● **RECORDED INFORMATION**:
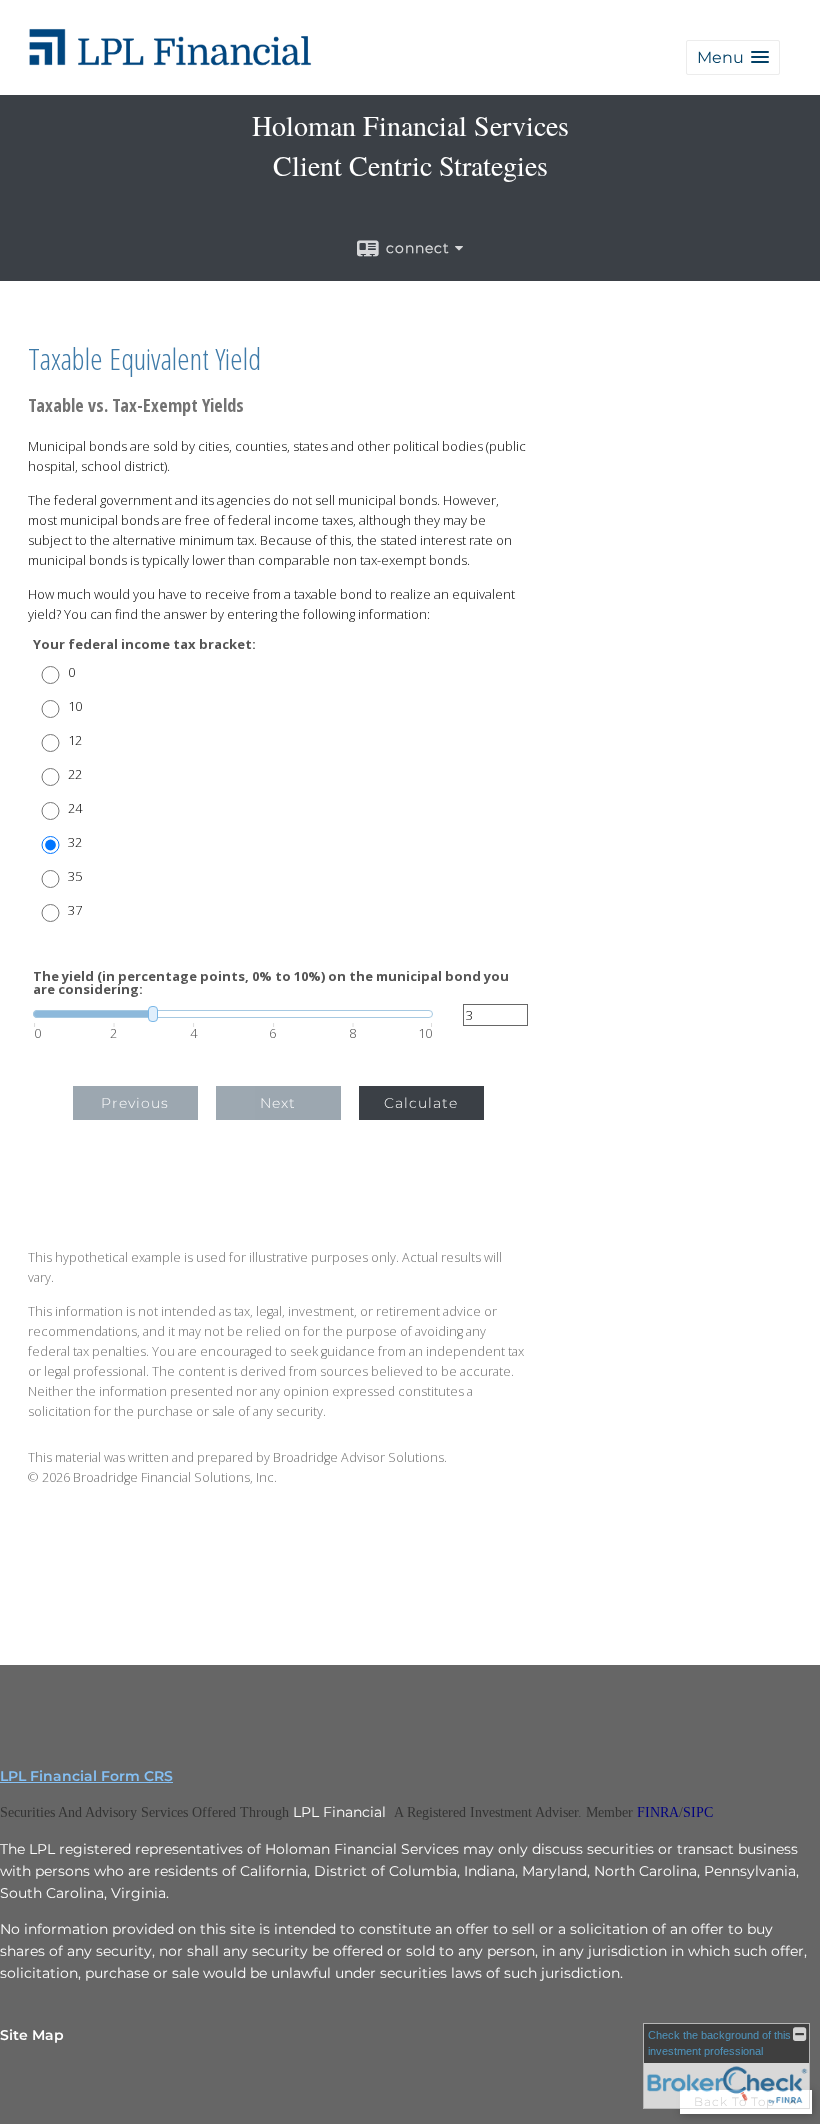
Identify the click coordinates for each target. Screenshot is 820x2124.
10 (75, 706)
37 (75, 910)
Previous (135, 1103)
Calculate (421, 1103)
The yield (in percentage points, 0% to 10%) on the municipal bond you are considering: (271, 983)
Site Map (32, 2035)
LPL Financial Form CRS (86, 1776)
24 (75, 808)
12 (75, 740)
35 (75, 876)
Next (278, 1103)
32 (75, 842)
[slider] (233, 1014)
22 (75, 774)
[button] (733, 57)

...

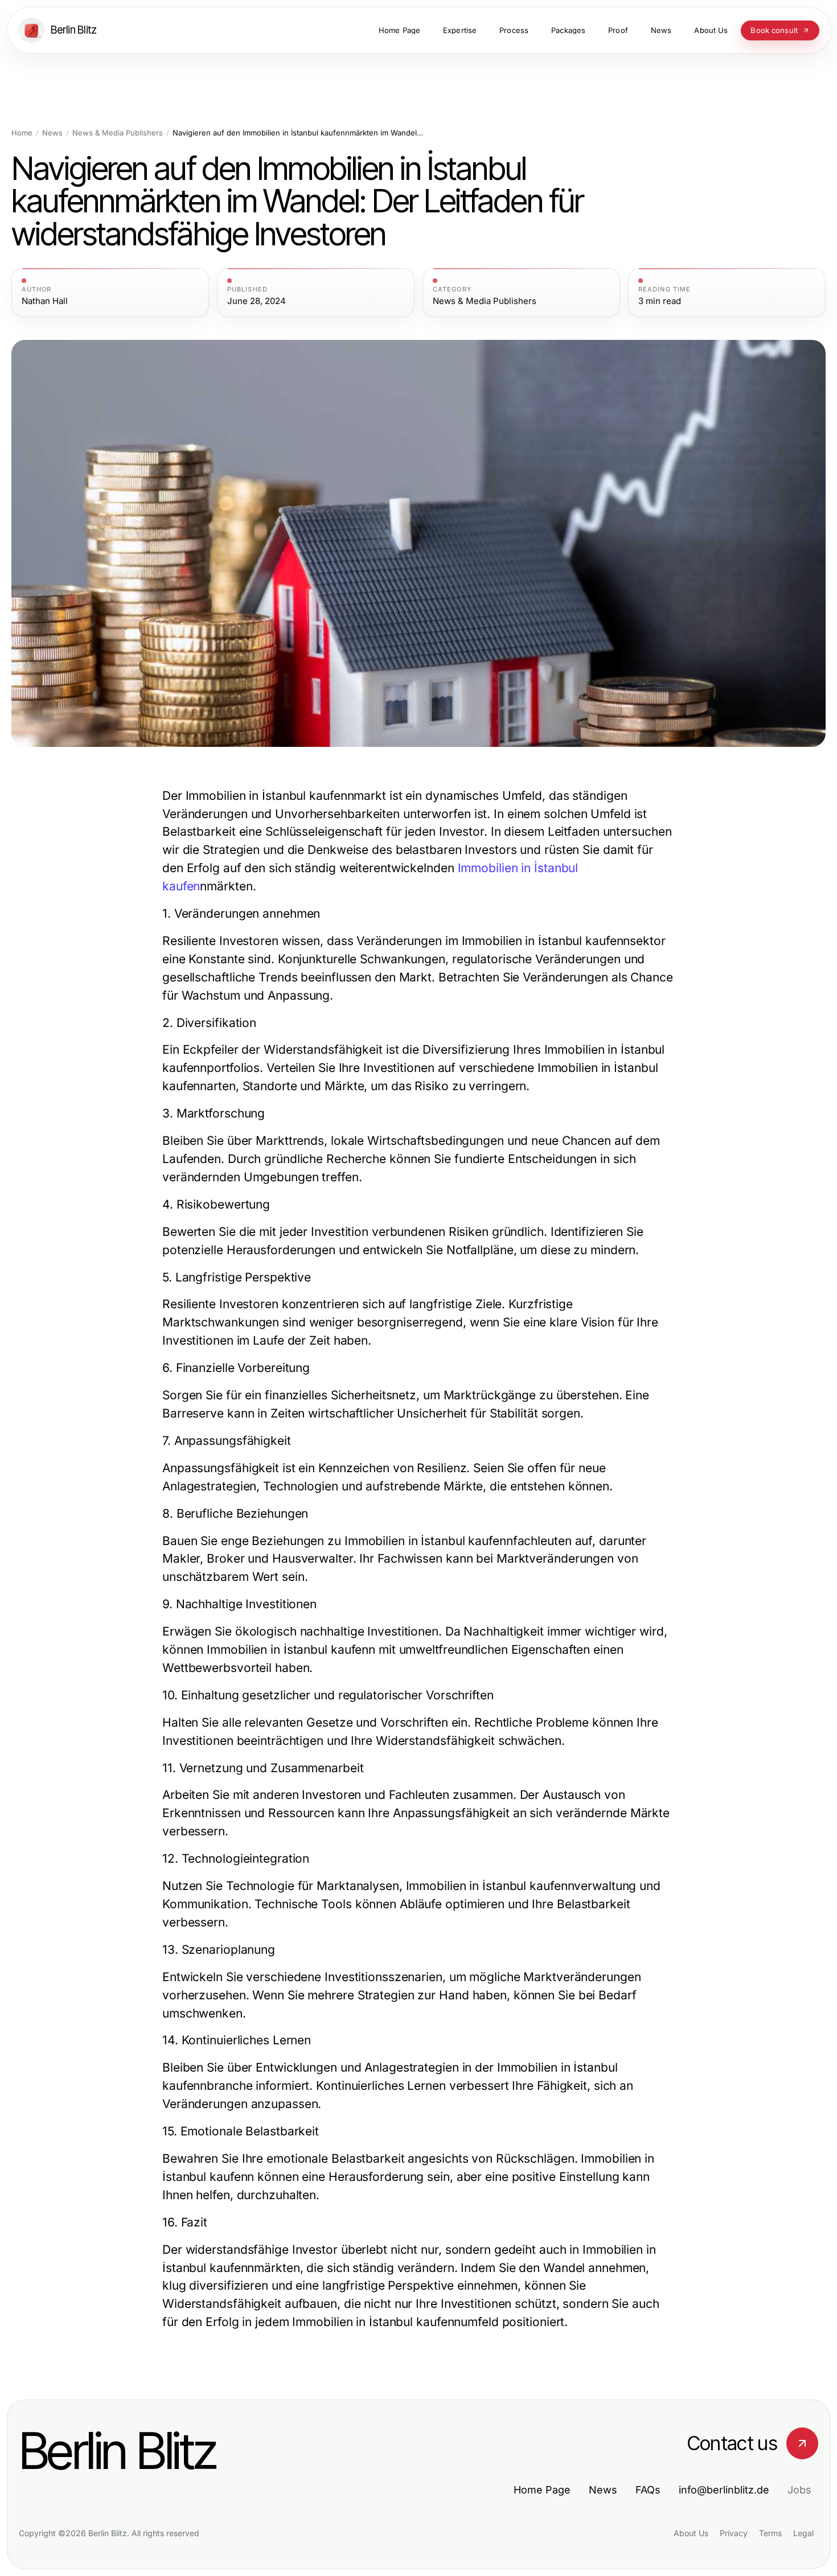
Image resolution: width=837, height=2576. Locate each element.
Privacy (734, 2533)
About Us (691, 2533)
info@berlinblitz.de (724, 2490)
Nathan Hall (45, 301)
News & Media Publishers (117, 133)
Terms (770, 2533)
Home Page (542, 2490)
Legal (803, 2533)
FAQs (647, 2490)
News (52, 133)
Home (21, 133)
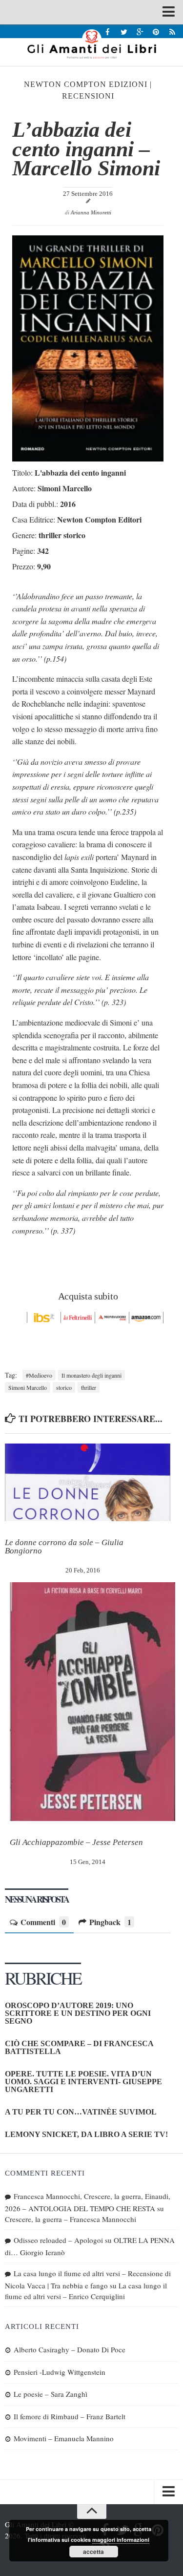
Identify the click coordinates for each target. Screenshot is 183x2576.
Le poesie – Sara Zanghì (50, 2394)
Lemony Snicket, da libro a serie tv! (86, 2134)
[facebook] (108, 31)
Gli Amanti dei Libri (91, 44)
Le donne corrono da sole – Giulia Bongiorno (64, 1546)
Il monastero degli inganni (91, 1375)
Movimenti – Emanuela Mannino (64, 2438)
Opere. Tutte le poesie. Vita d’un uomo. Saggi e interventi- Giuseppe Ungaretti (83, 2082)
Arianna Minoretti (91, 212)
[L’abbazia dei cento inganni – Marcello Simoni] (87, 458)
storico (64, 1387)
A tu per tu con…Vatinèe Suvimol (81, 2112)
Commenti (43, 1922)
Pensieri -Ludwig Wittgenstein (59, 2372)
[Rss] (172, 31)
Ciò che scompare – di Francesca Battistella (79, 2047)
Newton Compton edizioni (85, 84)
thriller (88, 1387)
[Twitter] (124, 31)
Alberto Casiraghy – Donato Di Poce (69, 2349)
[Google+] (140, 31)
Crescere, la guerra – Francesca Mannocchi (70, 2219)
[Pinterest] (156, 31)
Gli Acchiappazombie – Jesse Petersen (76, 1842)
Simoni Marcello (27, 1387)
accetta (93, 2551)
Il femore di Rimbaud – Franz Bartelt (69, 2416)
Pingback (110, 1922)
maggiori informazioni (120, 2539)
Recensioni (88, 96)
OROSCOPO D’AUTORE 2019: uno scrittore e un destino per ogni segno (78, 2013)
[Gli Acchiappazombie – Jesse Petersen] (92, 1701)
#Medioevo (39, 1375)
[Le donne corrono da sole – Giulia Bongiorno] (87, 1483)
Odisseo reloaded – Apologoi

* * *

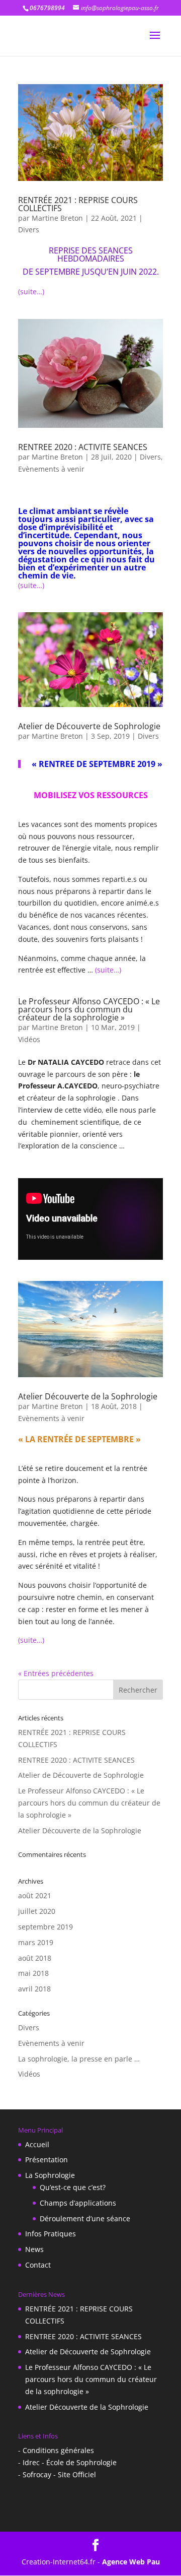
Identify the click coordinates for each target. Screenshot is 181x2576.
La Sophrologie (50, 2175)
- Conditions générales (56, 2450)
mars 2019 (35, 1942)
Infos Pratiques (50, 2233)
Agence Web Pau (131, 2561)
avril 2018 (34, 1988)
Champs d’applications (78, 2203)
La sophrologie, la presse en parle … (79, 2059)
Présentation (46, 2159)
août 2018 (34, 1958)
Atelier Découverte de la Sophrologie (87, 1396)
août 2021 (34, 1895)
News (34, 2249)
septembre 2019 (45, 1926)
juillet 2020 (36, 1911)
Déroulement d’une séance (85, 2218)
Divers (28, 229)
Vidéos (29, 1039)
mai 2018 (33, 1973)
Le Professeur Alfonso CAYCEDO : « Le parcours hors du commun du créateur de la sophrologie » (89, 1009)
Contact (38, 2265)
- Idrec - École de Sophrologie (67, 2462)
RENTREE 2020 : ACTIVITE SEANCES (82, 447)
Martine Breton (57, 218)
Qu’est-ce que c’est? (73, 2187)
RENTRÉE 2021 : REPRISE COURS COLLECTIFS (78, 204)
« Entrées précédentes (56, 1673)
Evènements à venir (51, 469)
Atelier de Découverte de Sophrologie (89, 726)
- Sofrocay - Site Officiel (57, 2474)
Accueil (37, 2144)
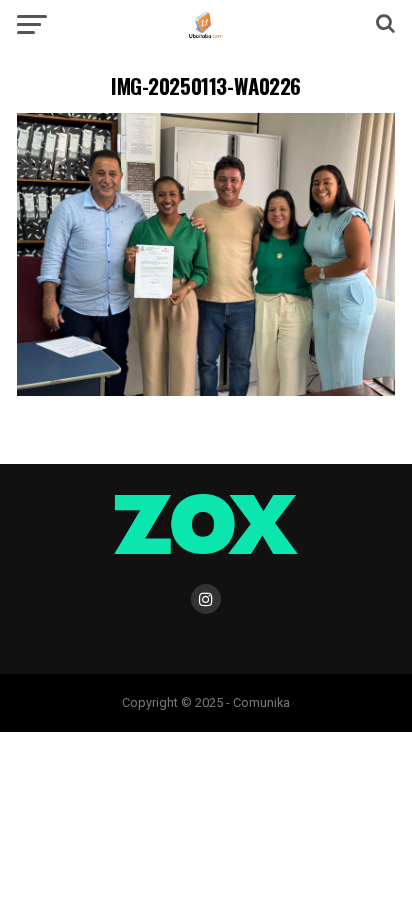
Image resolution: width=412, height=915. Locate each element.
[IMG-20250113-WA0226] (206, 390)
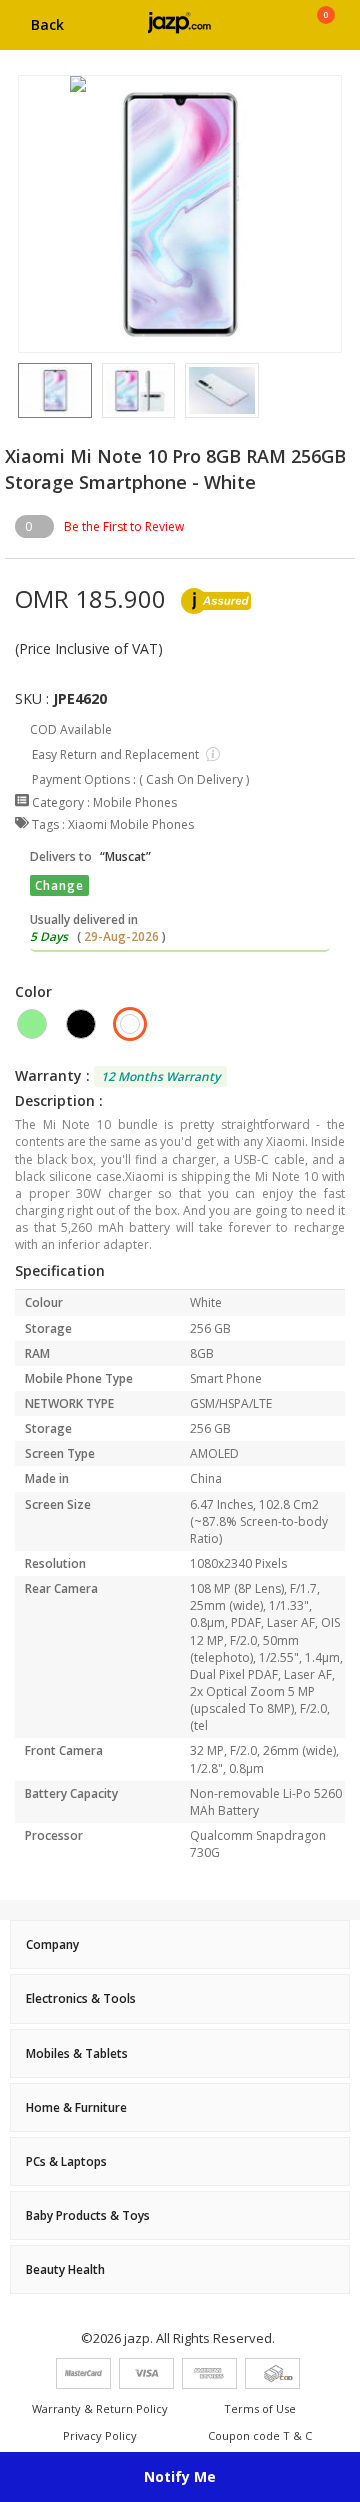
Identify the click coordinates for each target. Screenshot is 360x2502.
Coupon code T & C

● **PROBLEM DETAILS**: An exact copy is needed of the entries above, starting at the line that holds "News & Media Publishers (117, 133)" and stopping at the line that holds "Simoni Marcello (27, 1387)", both kept; pictures stay out.

● **RESULT OF THE TASK**:
News & Media Publishers (117, 133)
Terms (770, 2533)
Home Page (542, 2490)
Legal (803, 2533)
FAQs (647, 2490)
News (52, 133)
Home (21, 133)
Identify the click coordinates for each target. Screenshot is 183x2576.
Le poesie – Sara Zanghì (50, 2394)
Lemony Snicket, da libro a serie tv! (86, 2134)
[facebook] (108, 31)
Gli Amanti dei Libri (91, 44)
Le donne corrono da sole – Giulia Bongiorno (64, 1546)
Il monastero degli inganni (91, 1375)
Movimenti – Emanuela Mannino (64, 2438)
Opere. Tutte le poesie. Vita d’un uomo. Saggi e interventi- Giuseppe Ungaretti (83, 2082)
Arianna Minoretti (91, 212)
[L’abbazia dei cento inganni – Marcello Simoni] (87, 458)
storico (64, 1387)
A tu per tu con…Vatinèe Suvimol (81, 2112)
Commenti (43, 1922)
Pensieri -Ludwig Wittgenstein (59, 2372)
[Rss] (172, 31)
Ciò che scompare – di Francesca Battistella (79, 2047)
Newton Compton edizioni (85, 84)
thriller (88, 1387)
[Twitter] (124, 31)
Alberto Casiraghy – Donato Di Poce (69, 2349)
[Google+] (140, 31)
Crescere, la guerra – Francesca Mannocchi (70, 2219)
[Pinterest] (156, 31)
Gli Acchiappazombie – Jesse Petersen (76, 1842)
Simoni Marcello (27, 1387)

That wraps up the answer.